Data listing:
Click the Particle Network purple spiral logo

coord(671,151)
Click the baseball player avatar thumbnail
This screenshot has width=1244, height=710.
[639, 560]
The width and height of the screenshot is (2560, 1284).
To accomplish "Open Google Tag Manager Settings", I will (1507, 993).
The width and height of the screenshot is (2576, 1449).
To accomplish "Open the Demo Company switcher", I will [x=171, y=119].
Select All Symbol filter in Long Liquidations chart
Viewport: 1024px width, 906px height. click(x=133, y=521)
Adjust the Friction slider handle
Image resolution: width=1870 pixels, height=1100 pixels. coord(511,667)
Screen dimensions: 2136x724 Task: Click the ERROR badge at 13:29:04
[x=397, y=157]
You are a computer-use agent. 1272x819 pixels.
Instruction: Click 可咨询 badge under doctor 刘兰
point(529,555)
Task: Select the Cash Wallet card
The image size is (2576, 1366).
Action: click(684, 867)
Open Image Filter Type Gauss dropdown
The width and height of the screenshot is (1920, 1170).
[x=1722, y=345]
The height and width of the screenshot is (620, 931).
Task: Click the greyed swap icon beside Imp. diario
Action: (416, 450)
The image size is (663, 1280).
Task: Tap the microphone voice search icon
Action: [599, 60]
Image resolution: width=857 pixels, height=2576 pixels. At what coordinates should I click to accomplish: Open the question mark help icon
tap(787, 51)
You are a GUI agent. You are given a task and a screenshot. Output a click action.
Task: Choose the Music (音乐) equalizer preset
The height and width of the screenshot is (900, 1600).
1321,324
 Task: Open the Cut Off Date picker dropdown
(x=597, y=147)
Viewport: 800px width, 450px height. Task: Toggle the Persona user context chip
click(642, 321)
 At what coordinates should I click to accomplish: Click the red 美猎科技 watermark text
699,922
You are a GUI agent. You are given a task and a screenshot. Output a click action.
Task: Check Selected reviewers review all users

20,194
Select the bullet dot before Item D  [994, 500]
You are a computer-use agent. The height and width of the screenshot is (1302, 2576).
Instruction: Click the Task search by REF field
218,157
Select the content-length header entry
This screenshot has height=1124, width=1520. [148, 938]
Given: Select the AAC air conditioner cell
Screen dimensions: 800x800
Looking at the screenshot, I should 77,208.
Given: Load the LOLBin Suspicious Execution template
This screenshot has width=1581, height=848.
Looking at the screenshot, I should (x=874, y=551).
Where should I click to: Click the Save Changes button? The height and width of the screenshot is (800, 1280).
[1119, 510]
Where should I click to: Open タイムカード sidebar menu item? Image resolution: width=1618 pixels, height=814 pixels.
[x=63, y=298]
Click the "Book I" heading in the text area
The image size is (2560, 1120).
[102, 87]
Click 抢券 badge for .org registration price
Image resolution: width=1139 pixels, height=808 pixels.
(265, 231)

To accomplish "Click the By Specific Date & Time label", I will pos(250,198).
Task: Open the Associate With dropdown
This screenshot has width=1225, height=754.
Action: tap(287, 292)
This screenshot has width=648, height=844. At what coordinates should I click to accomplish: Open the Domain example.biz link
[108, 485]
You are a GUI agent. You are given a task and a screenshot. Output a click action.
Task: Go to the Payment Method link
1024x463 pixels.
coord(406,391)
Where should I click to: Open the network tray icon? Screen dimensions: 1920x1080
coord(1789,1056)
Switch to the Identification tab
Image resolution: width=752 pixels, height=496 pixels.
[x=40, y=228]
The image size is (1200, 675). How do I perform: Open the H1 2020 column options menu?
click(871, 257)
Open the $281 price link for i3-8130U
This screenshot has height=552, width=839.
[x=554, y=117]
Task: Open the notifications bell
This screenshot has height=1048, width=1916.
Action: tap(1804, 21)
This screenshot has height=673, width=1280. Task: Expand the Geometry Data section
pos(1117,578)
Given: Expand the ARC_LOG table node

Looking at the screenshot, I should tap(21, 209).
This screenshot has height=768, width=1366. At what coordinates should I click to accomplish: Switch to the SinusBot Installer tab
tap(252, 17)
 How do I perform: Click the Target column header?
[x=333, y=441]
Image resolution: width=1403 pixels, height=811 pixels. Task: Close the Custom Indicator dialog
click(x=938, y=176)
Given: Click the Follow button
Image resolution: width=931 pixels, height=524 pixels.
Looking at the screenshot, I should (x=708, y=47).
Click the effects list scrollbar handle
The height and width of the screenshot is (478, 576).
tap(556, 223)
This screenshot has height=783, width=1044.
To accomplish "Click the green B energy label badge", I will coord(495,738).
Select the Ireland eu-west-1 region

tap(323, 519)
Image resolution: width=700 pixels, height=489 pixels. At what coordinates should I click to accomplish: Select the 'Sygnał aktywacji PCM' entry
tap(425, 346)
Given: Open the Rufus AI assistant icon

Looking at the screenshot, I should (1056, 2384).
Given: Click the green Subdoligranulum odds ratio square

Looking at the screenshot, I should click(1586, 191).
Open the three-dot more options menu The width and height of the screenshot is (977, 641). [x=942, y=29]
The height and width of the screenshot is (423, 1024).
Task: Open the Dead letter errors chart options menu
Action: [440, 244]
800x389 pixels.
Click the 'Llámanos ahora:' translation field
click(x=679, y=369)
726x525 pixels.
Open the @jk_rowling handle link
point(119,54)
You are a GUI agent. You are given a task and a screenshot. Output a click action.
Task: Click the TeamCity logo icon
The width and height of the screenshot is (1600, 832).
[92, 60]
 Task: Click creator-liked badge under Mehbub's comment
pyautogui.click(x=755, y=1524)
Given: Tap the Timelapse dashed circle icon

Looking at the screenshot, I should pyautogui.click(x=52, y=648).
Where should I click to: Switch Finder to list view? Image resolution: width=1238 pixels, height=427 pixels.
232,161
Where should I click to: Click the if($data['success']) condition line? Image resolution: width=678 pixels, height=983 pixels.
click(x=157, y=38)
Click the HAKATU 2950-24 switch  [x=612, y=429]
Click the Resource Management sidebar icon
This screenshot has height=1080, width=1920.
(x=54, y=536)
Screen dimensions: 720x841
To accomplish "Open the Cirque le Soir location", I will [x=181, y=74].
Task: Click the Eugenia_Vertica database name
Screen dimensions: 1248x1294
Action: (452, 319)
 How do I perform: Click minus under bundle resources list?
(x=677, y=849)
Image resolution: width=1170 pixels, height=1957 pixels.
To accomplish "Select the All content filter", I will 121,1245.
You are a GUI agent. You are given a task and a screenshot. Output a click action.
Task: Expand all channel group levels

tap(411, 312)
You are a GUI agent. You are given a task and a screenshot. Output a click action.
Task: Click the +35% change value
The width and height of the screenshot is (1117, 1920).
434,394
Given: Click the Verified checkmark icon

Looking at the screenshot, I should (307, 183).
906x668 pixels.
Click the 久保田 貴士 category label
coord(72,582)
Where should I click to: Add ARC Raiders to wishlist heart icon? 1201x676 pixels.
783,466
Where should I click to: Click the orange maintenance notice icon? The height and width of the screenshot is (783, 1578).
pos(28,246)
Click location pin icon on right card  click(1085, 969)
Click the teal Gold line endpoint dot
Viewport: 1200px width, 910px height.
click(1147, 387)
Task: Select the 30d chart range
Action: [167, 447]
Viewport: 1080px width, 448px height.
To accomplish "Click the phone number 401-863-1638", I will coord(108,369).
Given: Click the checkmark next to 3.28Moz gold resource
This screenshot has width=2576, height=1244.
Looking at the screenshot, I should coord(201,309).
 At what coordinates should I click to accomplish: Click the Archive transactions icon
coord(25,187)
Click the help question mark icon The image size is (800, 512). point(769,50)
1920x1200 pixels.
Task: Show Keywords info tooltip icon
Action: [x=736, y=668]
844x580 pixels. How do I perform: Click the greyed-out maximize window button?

SET PROBLEM: Render every line of the data above as a JSON list of strings, one string per line, leaving out blank lines.

FULL OUTPUT:
[
  "Click the Particle Network purple spiral logo",
  "coord(671,151)",
  "Click the baseball player avatar thumbnail",
  "This screenshot has width=1244, height=710.",
  "[639, 560]",
  "The width and height of the screenshot is (2560, 1284).",
  "To accomplish \"Open Google Tag Manager Settings\", I will (1507, 993).",
  "The width and height of the screenshot is (2576, 1449).",
  "To accomplish \"Open the Demo Company switcher\", I will [x=171, y=119].",
  "Select All Symbol filter in Long Liquidations chart",
  "Viewport: 1024px width, 906px height. click(x=133, y=521)",
  "Adjust the Friction slider handle",
  "Image resolution: width=1870 pixels, height=1100 pixels. coord(511,667)",
  "Screen dimensions: 2136x724 Task: Click the ERROR badge at 13:29:04",
  "[x=397, y=157]",
  "You are a computer-use agent. 1272x819 pixels.",
  "Instruction: Click 可咨询 badge under doctor 刘兰",
  "point(529,555)",
  "Task: Select the Cash Wallet card",
  "The image size is (2576, 1366).",
  "Action: click(684, 867)",
  "Open Image Filter Type Gauss dropdown",
  "The width and height of the screenshot is (1920, 1170).",
  "[x=1722, y=345]",
  "The height and width of the screenshot is (620, 931).",
  "Task: Click the greyed swap icon beside Imp. diario",
  "Action: (416, 450)",
  "The image size is (663, 1280).",
  "Task: Tap the microphone voice search icon",
  "Action: [599, 60]",
  "Image resolution: width=857 pixels, height=2576 pixels. At what coordinates should I click to accomplish: Open the question mark help icon",
  "tap(787, 51)",
  "You are a GUI agent. You are given a task and a screenshot. Output a click action.",
  "Task: Choose the Music (音乐) equalizer preset",
  "The height and width of the screenshot is (900, 1600).",
  "1321,324",
  " Task: Open the Cut Off Date picker dropdown",
  "(x=597, y=147)",
  "Viewport: 800px width, 450px height. Task: Toggle the Persona user context chip",
  "click(642, 321)",
  " At what coordinates should I click to accomplish: Click the red 美猎科技 watermark text",
  "699,922",
  "You are a GUI agent. You are given a task and a screenshot. Output a click action.",
  "Task: Check Selected reviewers review all users",
  "20,194",
  "Select the bullet dot before Item D  [994, 500]",
  "You are a computer-use agent. The height and width of the screenshot is (1302, 2576).",
  "Instruction: Click the Task search by REF field",
  "218,157",
  "Select the content-length header entry",
  "This screenshot has height=1124, width=1520. [148, 938]",
  "Given: Select the AAC air conditioner cell",
  "Screen dimensions: 800x800",
  "Looking at the screenshot, I should 77,208.",
  "Given: Load the LOLBin Suspicious Execution template",
  "This screenshot has width=1581, height=848.",
  "Looking at the screenshot, I should (x=874, y=551).",
  "Where should I click to: Click the Save Changes button? The height and width of the screenshot is (800, 1280).",
  "[1119, 510]",
  "Where should I click to: Open タイムカード sidebar menu item? Image resolution: width=1618 pixels, height=814 pixels.",
  "[x=63, y=298]",
  "Click the \"Book I\" heading in the text area",
  "The image size is (2560, 1120).",
  "[102, 87]",
  "Click 抢券 badge for .org registration price",
  "Image resolution: width=1139 pixels, height=808 pixels.",
  "(265, 231)",
  "To accomplish \"Click the By Specific Date & Time label\", I will pos(250,198).",
  "Task: Open the Associate With dropdown",
  "This screenshot has width=1225, height=754.",
  "Action: tap(287, 292)",
  "This screenshot has width=648, height=844. At what coordinates should I click to accomplish: Open the Domain example.biz link",
  "[108, 485]",
  "You are a GUI agent. You are given a task and a screenshot. Output a click action.",
  "Task: Go to the Payment Method link",
  "1024x463 pixels.",
  "coord(406,391)",
  "Where should I click to: Open the network tray icon? Screen dimensions: 1920x1080",
  "coord(1789,1056)",
  "Switch to the Identification tab",
  "Image resolution: width=752 pixels, height=496 pixels.",
  "[x=40, y=228]",
  "The image size is (1200, 675). How do I perform: Open the H1 2020 column options menu?",
  "click(871, 257)",
  "Open the $281 price link for i3-8130U",
  "This screenshot has height=552, width=839.",
  "[x=554, y=117]",
  "Task: Open the notifications bell",
  "This screenshot has height=1048, width=1916.",
  "Action: tap(1804, 21)",
  "This screenshot has height=673, width=1280. Task: Expand the Geometry Data section",
  "pos(1117,578)",
  "Given: Expand the ARC_LOG table node",
  "Looking at the screenshot, I should tap(21, 209).",
  "This screenshot has height=768, width=1366. At what coordinates should I click to accomplish: Switch to the SinusBot Installer tab",
  "tap(252, 17)",
  " How do I perform: Click the Target column header?",
  "[x=333, y=441]",
  "Image resolution: width=1403 pixels, height=811 pixels. Task: Close the Custom Indicator dialog",
  "click(x=938, y=176)",
  "Given: Click the Follow button",
  "Image resolution: width=931 pixels, height=524 pixels.",
  "Looking at the screenshot, I should (x=708, y=47).",
  "Click the effects list scrollbar handle",
  "The height and width of the screenshot is (478, 576).",
  "tap(556, 223)",
  "This screenshot has height=783, width=1044.",
  "To accomplish \"Click the green B energy label badge\", I will coord(495,738).",
  "Select the Ireland eu-west-1 region",
  "tap(323, 519)",
  "Image resolution: width=700 pixels, height=489 pixels. At what coordinates should I click to accomplish: Select the 'Sygnał aktywacji PCM' entry",
  "tap(425, 346)",
  "Given: Open the Rufus AI assistant icon",
  "Looking at the screenshot, I should (1056, 2384).",
  "Given: Click the green Subdoligranulum odds ratio square",
  "Looking at the screenshot, I should click(1586, 191).",
  "Open the three-dot more options menu The width and height of the screenshot is (977, 641). [x=942, y=29]",
  "The height and width of the screenshot is (423, 1024).",
  "Task: Open the Dead letter errors chart options menu",
  "Action: [440, 244]",
  "800x389 pixels.",
  "Click the 'Llámanos ahora:' translation field",
  "click(x=679, y=369)",
  "726x525 pixels.",
  "Open the @jk_rowling handle link",
  "point(119,54)",
  "You are a GUI agent. You are given a task and a screenshot. Output a click action.",
  "Task: Click the TeamCity logo icon",
  "The width and height of the screenshot is (1600, 832).",
  "[92, 60]",
  " Task: Click creator-liked badge under Mehbub's comment",
  "pyautogui.click(x=755, y=1524)",
  "Given: Tap the Timelapse dashed circle icon",
  "Looking at the screenshot, I should pyautogui.click(x=52, y=648).",
  "Where should I click to: Switch Finder to list view? Image resolution: width=1238 pixels, height=427 pixels.",
  "232,161",
  "Where should I click to: Click the if($data['success']) condition line? Image resolution: width=678 pixels, height=983 pixels.",
  "click(x=157, y=38)",
  "Click the HAKATU 2950-24 switch  [x=612, y=429]",
  "Click the Resource Management sidebar icon",
  "This screenshot has height=1080, width=1920.",
  "(x=54, y=536)",
  "Screen dimensions: 720x841",
  "To accomplish \"Open the Cirque le Soir location\", I will [x=181, y=74].",
  "Task: Click the Eugenia_Vertica database name",
  "Screen dimensions: 1248x1294",
  "Action: (452, 319)",
  " How do I perform: Click minus under bundle resources list?",
  "(x=677, y=849)",
  "Image resolution: width=1170 pixels, height=1957 pixels.",
  "To accomplish \"Select the All content filter\", I will 121,1245.",
  "You are a GUI agent. You are given a task and a screenshot. Output a click action.",
  "Task: Expand all channel group levels",
  "tap(411, 312)",
  "You are a GUI agent. You are given a task and a screenshot. Output a click action.",
  "Task: Click the +35% change value",
  "The width and height of the screenshot is (1117, 1920).",
  "434,394",
  "Given: Click the Verified checkmark icon",
  "Looking at the screenshot, I should (307, 183).",
  "906x668 pixels.",
  "Click the 久保田 貴士 category label",
  "coord(72,582)",
  "Where should I click to: Add ARC Raiders to wishlist heart icon? 1201x676 pixels.",
  "783,466",
  "Where should I click to: Click the orange maintenance notice icon? The height and width of the screenshot is (783, 1578).",
  "pos(28,246)",
  "Click location pin icon on right card  click(1085, 969)",
  "Click the teal Gold line endpoint dot",
  "Viewport: 1200px width, 910px height.",
  "click(1147, 387)",
  "Task: Select the 30d chart range",
  "Action: [167, 447]",
  "Viewport: 1080px width, 448px height.",
  "To accomplish \"Click the phone number 401-863-1638\", I will coord(108,369).",
  "Given: Click the checkmark next to 3.28Moz gold resource",
  "This screenshot has width=2576, height=1244.",
  "Looking at the screenshot, I should coord(201,309).",
  " At what coordinates should I click to accomplish: Click the Archive transactions icon",
  "coord(25,187)",
  "Click the help question mark icon The image size is (800, 512). point(769,50)",
  "1920x1200 pixels.",
  "Task: Show Keywords info tooltip icon",
  "Action: [x=736, y=668]",
  "844x580 pixels. How do I perform: Click the greyed-out maximize window button?"
]